Terraform
Deep Terraform risk knowledge covering provider-specific patterns, state operations, lifecycle rules, and common failure modes across AWS, GCP, and Azure.
deploywhisper skill install terraform
How to use this skill
Use the install command above from any DeployWhisper app checkout that has the installer enabled.
This skill activates when files or content patterns below are detected during analysis.
Published registry data currently includes 1 deterministic scenario for this skill.
Metadata
DeployWhisper
1.0.0
MIT
1
Tags
Triggers
- .tf
- .tfvars
- .tfvars.json
- terraform-plan.json
- tfplan.json
Content patterns
- No content pattern hints declared.
Guidance excerpt
Critical risk patterns
Security exposure (CRITICAL)
- Security group or firewall rule with `0.0.0.0/0` or `::/0` on any port other than 80/443 = CRITICAL — database ports (3306, 5432, 6379, 27017) exposed to the internet are an immediate data breach risk
- IAM policy with `Action: "*"` or `Resource: "*"` = CRITICAL — grants god-mode access; every resource in the account is exposed
- S3 bucket without `block_public_access` enabled = CRITICAL — data exfiltration risk; default should always be block-all
- S3 bucket policy with `Principal: "*"` = CRITICAL — public read/write to the bucket
- KMS key policy with overly broad access grants = HIGH — encryption key compromise affects all encrypted resources
- RDS instance with `publicly_accessible = true` = CRITICAL — database directly reachable from the internet
- EC2 instance or cloud VM in a public subnet without security group restriction = HIGH
- IAM role with `sts:AssumeRole` trust policy allowing external accounts without conditions = CRITICAL — cross-account privilege escalation
Data loss risk (CRITICAL)
- RDS instance without `deletion_protection = true` = CRITICAL — a `terraform destroy` or accidental removal deletes the database permanently
- RDS instance without `final_snapshot_identifier` = HIGH — no backup taken before deletion
- DynamoDB table without `point_in_time_recovery` enabled = HIGH — no recovery from accidental data corruption
- S3 bucket without versioning enabled containing production data = HIGH — no recovery from accidental overwrites or deletes
- EBS volume with `delete_on_termination = true` on production data volumes = HIGH
- ElastiCache cluster without `snapshot_retention_limit > 0` = MEDIUM — no recovery from cache corruption or accidental flush
Network risks (HIGH)
- VPC peering connection or transit gateway route change affecting production subnets = HIGH — can break inter-service communication
- Route table modification removing default routes = CRITICAL — isolates all resources in the subnet
- NAT gateway removal or replacement = HIGH — breaks outbound internet access for private subnets
- Load balancer listener rule changes = MEDIUM — can misroute traffic if ordering is wrong
- DNS record changes (Route53, Cloud DNS) = HIGH — propagation delays mean rollback takes 60-300 seconds depending on TTL
State-sensitive operations
Lifecycle rules
- Resources with `prevent_destroy = true` — flag as CRITICAL if a `destroy` action appears for this resource; Terraform will error but CI pipelines may not surface this clearly
- Resources with `ignore_changes` on security-relevant attributes — warn that drift may exist between actual state and desired state; the ignored attributes could have been manually changed to something dangerous
- Resources with `create_before_destroy = true` — during replacement, both old and new resources exist simultaneously; watch for naming conflicts, IP address changes, and brief service duplication
- Resources with `replace_triggered_by` — replacement cascades to dependent resources; verify the full chain is understood
State operations
- Backend configuration changes (switching from local to S3, changing bucket/key, changing workspace) = CRITICAL — risk of state loss, state corruption, or resources becoming orphaned (exist in cloud but unknown to Terraform)

▶ Challenge A: Edit the listing from the line containing "At what coordinates should I click to accomplish: Open" through the end of the listing, inclusive, replacing "Image resolution" with "Screenshot size" and keeping everything else unchanged. Give only those lines, and omit the pictures.
The Terraform text and the listing are separate material.

[Records]
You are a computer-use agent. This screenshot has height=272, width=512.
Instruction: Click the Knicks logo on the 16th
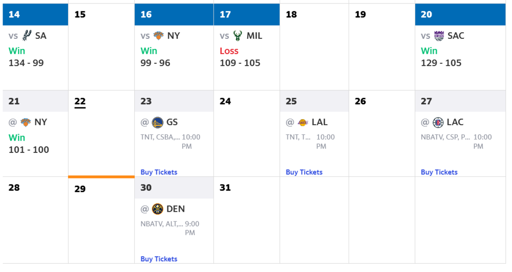point(159,36)
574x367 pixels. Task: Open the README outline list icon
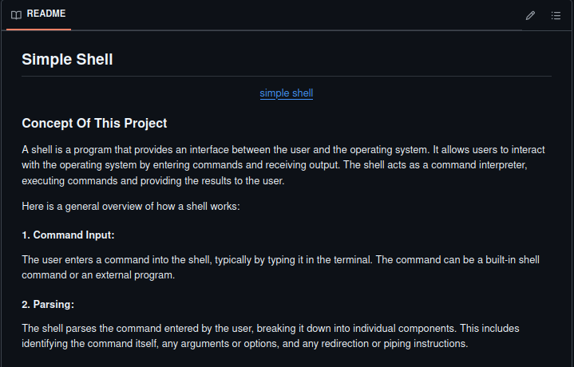[x=556, y=15]
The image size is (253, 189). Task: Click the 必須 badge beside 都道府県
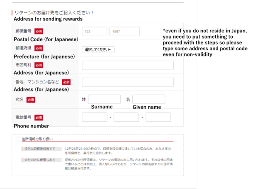coord(39,48)
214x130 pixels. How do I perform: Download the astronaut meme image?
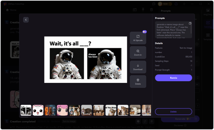[138, 67]
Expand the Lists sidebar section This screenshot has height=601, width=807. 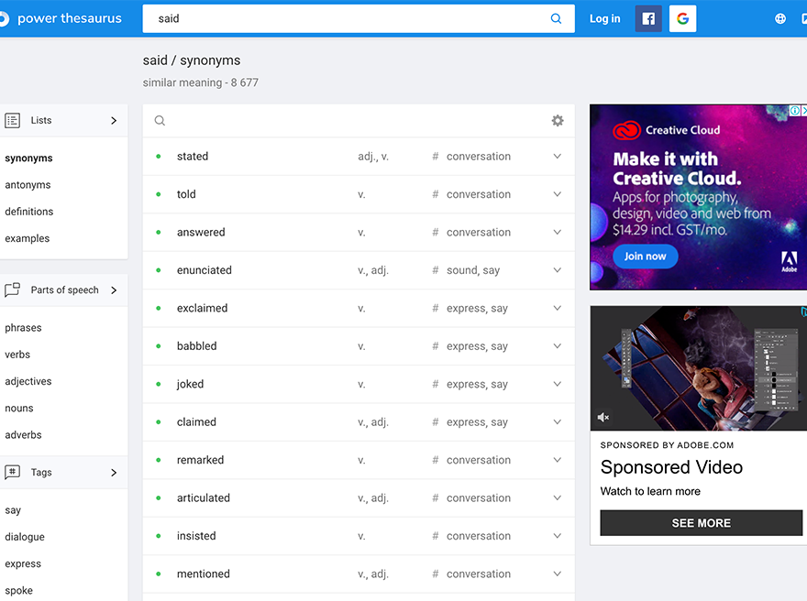[64, 120]
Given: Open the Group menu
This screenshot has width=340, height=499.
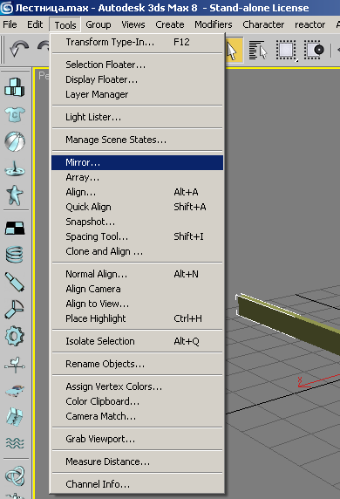Looking at the screenshot, I should click(x=99, y=24).
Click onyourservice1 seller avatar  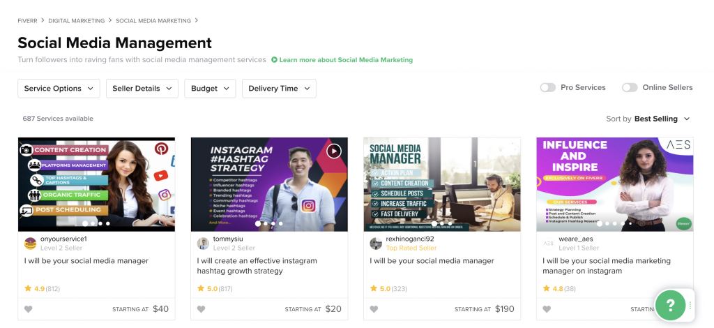tap(30, 243)
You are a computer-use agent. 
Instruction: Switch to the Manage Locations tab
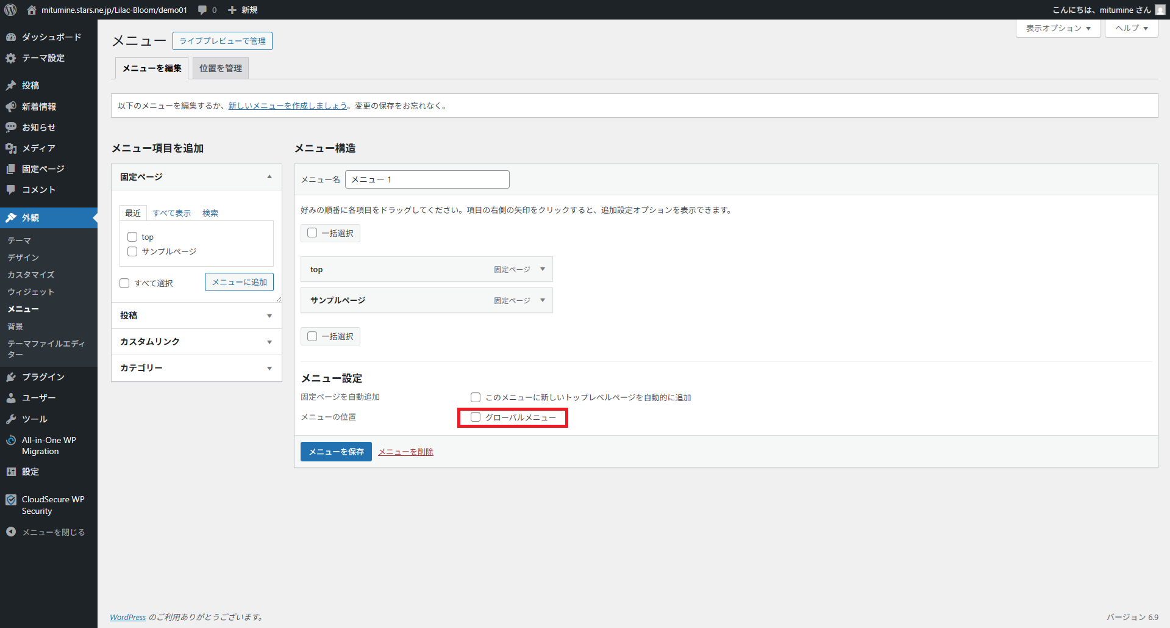click(221, 68)
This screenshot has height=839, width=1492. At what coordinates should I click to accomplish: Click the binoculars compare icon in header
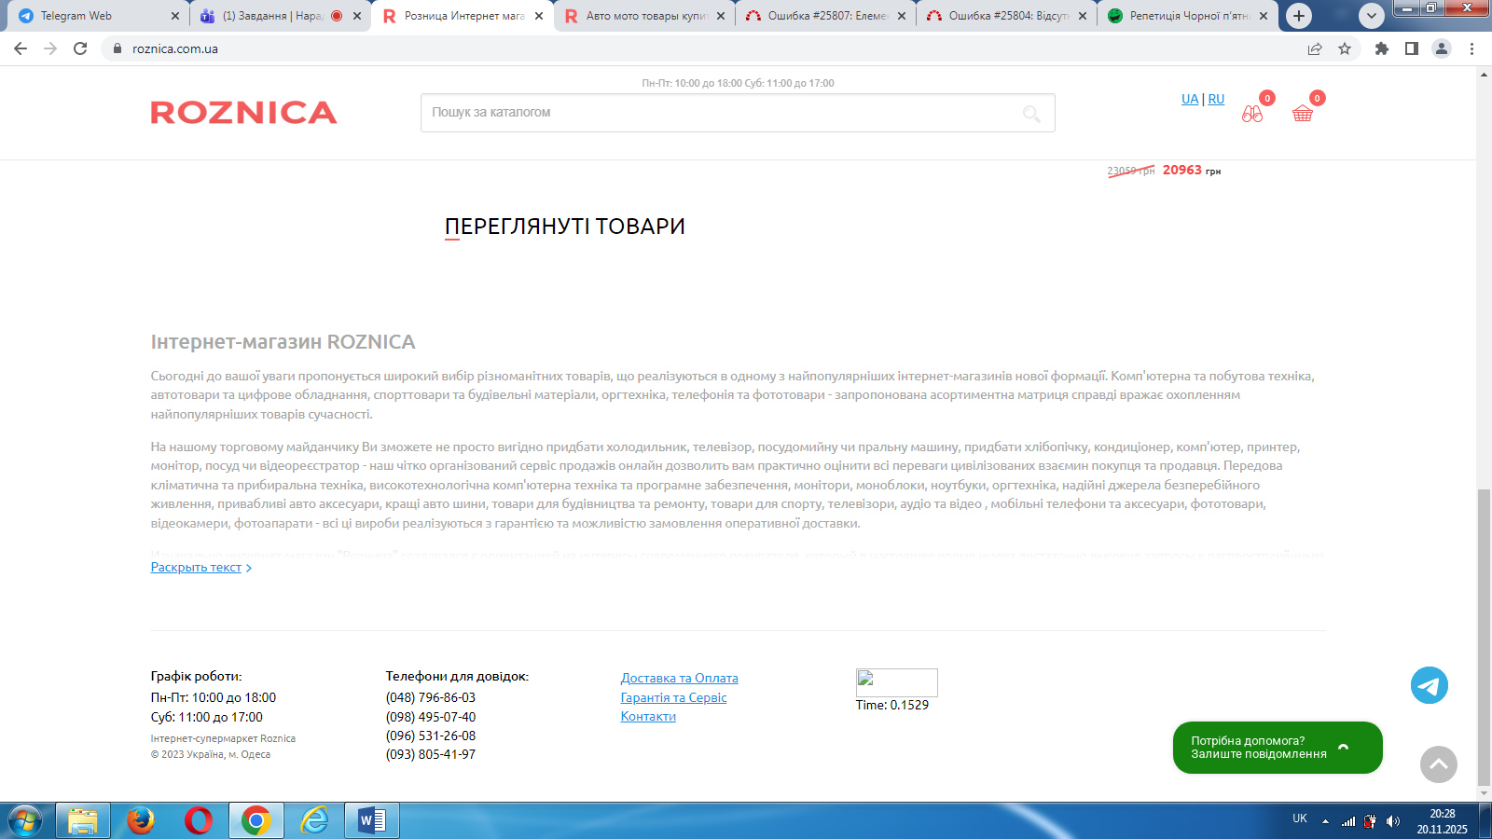tap(1251, 114)
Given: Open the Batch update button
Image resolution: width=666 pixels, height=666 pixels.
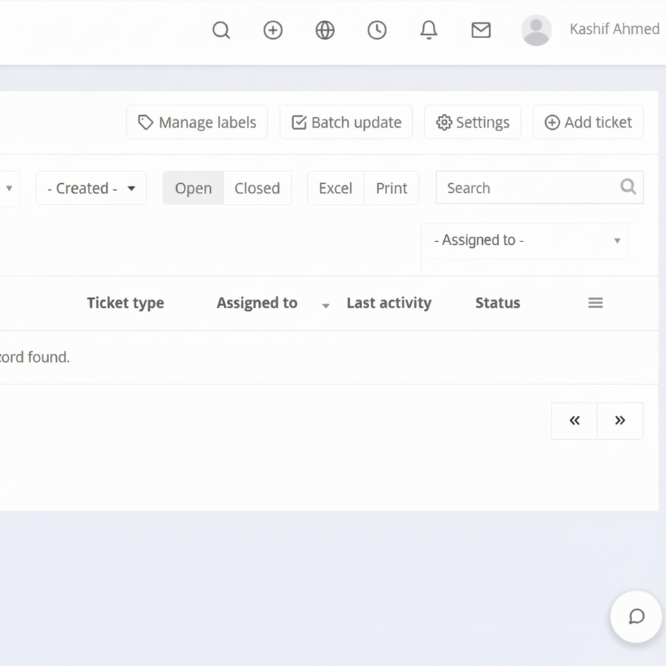Looking at the screenshot, I should click(x=345, y=123).
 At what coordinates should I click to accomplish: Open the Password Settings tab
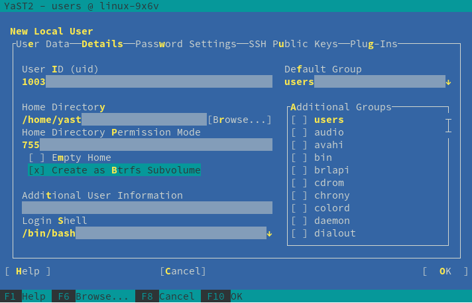pos(186,44)
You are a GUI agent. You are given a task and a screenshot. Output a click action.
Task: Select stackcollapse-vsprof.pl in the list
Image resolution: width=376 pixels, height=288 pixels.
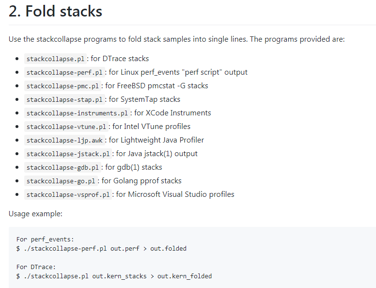tap(68, 194)
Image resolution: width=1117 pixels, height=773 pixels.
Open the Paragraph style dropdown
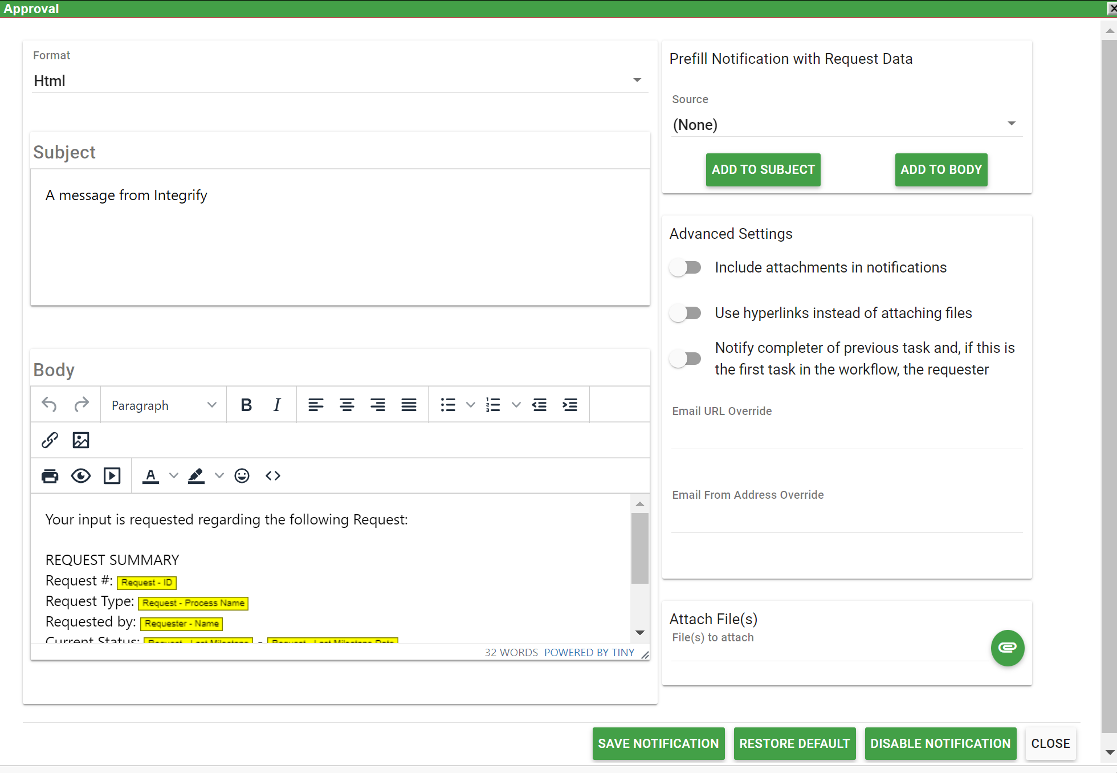tap(164, 405)
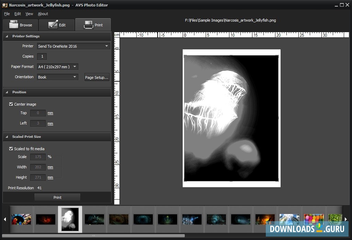Viewport: 352px width, 240px height.
Task: Switch to Browse mode using toolbar icon
Action: point(20,25)
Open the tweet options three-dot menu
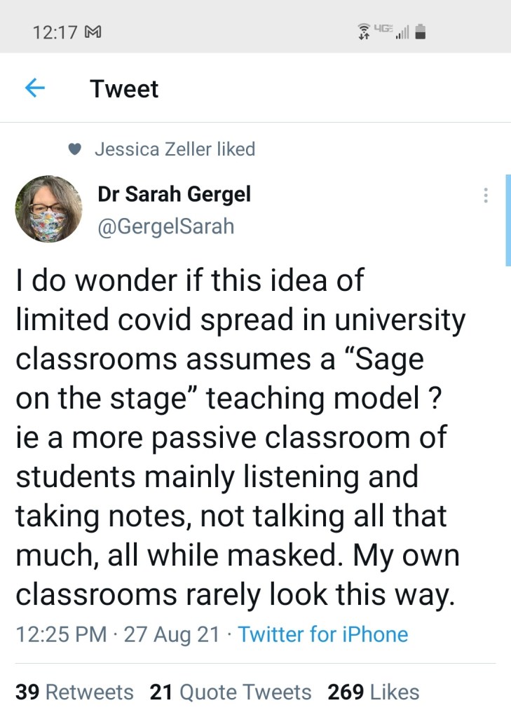Viewport: 511px width, 717px height. pyautogui.click(x=485, y=196)
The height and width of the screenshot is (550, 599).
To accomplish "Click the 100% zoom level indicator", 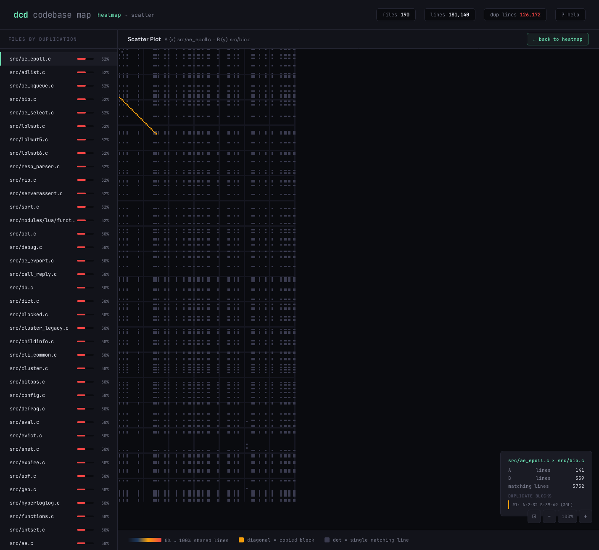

▶ Challenge B: According to the Terraform page, how long can rollback take after DNS record changes?

▶ Written solution A:
 At what coordinates should I click to accomplish: Open the Password Settings tab
pos(186,44)
You are a GUI agent. You are given a task and a screenshot. Output a click action.
Task: Select stackcollapse-vsprof.pl in the list
Screenshot size: width=376 pixels, height=288 pixels.
tap(68, 194)
Screenshot size: width=1117 pixels, height=773 pixels.
Open the Paragraph style dropdown
tap(164, 405)
Viewport: 352px width, 240px height.
Task: Switch to Browse mode using toolbar icon
Action: point(20,25)
Open the tweet options three-dot menu
Viewport: 511px width, 717px height. pyautogui.click(x=485, y=196)
The height and width of the screenshot is (550, 599).
To accomplish "Click the 100% zoom level indicator", 

▶ Written solution B: 60-300 seconds, depending on TTL.